7. It is submitted that the Government, while formulating bid documents prior to the launch of NELP-I, kept a provision for approval of the gas price formula/basis by the Government prior to any sale of gas. The reasons for the Government approval to the gas price formula / basis was to protect the Government’s entitlements, as Government revenue in the form of profit petroleum and royalty is directly dependent on the price of gas, which has been elaborated in the PSC provisions, in particular Article 21.6. The Contractor was also required to discover gas sale price formula/basis on a competitive, arms length basis to the benefit of the parties to the contract. Further, for granting such approval, the Government shall take into account the prevailing policy on pricing of natural gas which indicates the regulatory role of the Government in the pricing of natural gas.

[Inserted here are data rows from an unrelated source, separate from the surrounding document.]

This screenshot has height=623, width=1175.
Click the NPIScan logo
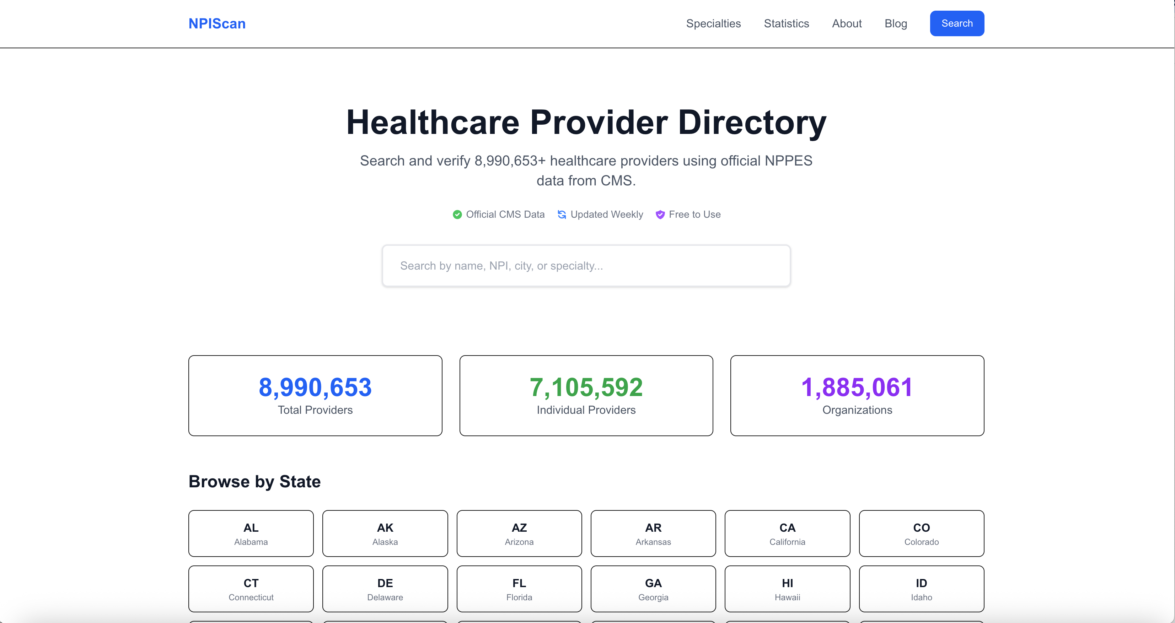217,24
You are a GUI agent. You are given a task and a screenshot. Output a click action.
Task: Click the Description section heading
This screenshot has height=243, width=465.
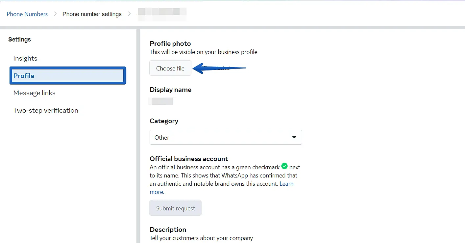coord(168,230)

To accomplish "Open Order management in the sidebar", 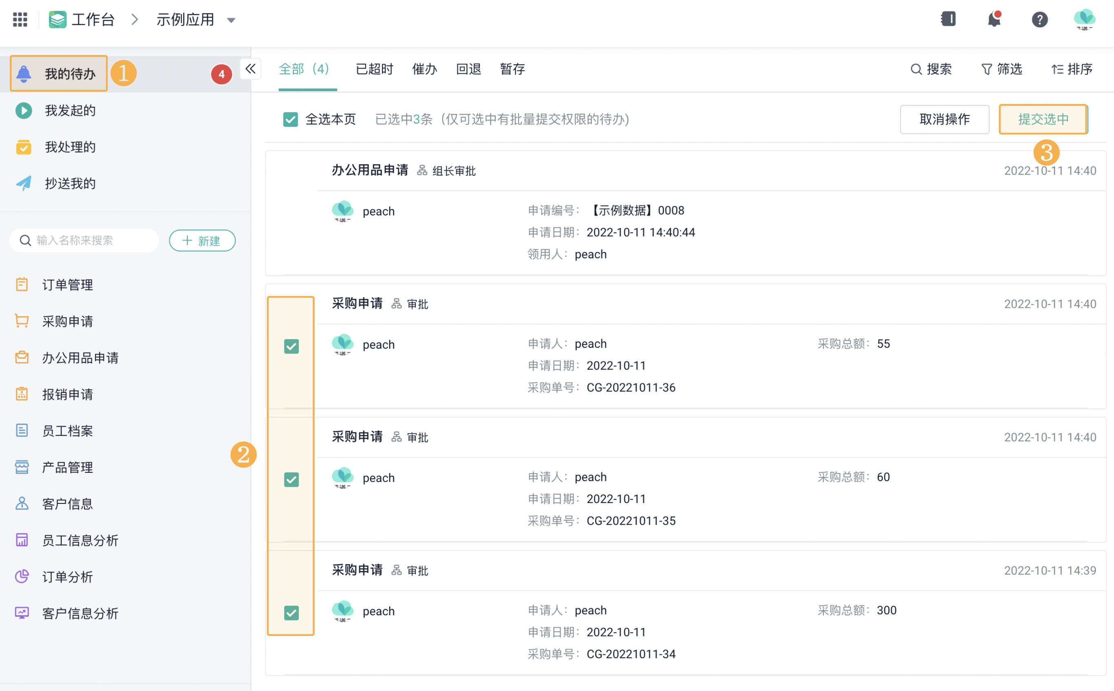I will point(67,285).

8. The relevant Article 21.6 of the PSC, that has been entered into between Government of India, RIL and Niko on 12th April, 2000 for block KG-DWN-98/3 is reproduced below:

Article 21.6 Valuation of Natural Gas

Article 21.6.1:- The Contractor shall endeavour to sell all Natural Gas produced and saved from the Contract Area at arms-length prices to the benefits of Parties to the Contract.

Article 21.6.2:- Notwithstanding the provision of Article 21.6.1, Natural Gas produced from the Contract Area shall be valued for the purposes of this Contract as follows:

(a)  Gas which is used as per Article 21.2 or flared with the approval of the Government or re-injected or sold to the Government pursuant to article 21.4.5 shall be ascribed a zero value;

(b)  Gas which is sold to the Government or any other Government nominee shall be valued at the prices actually obtained, and

(c)  Gas which is sold or disposed of otherwise than in accordance with paragraph (a) or (b) shall be valued on the basis of competitive arms length sales in the region for similar sales under similar conditions.

Article 21.6.3:- The formula or basis on which the prices shall be determined pursuant to Article 21.6.2(b) or (c) shall be approved by the Government prior to the sale of Natural Gas to the consumers/buyers. For granting this approval, Government shall take into account the prevailing policy, if any, on pricing of Natural Gas including any linkages with traded liquid fuels, and it may delegate or assign this function to a regulatory authority as and when such an authority is in existence.

9 .Scope of the Article 21.6 of PSC: On a harmonious reading of Article 21.6, it is evident that the said Article deals with the following two distinct aspects (i) Valuation and (ii) Price.

10. Article 21.6.1 and Article 21.6.3 deal with price of gas whereas Article 21.6.2 deals with valuation.

11. It is respectfully submitted that Article 21.6.1 of the Production Sharing Contract (PSC) compulsorily obliges the contractor to endeavour to sell all natural gas produced and saved from the contract area of competitive, arms-length prices to the benefit of parties to the Production Sharing Contract.

12. The Production Sharing Contract defines “Arms Length Sales” as follows:

“Arms Length Sales” means sales made freely in the open market, in freely convertible currencies, between willing and unrelated sellers and buyers and in which such buyers and sellers have no contractual or other relationship, directly or indirectly, or any common or joint interest as is reasonably likely to influence selling prices…..”

This term ‘unrelated sellers and buyers’ assumes great significance in the matter of determining an Arms Length Sale in the context of a relationship between the Appellant and the Respondent, who cannot be described as unrelated buyers and sellers.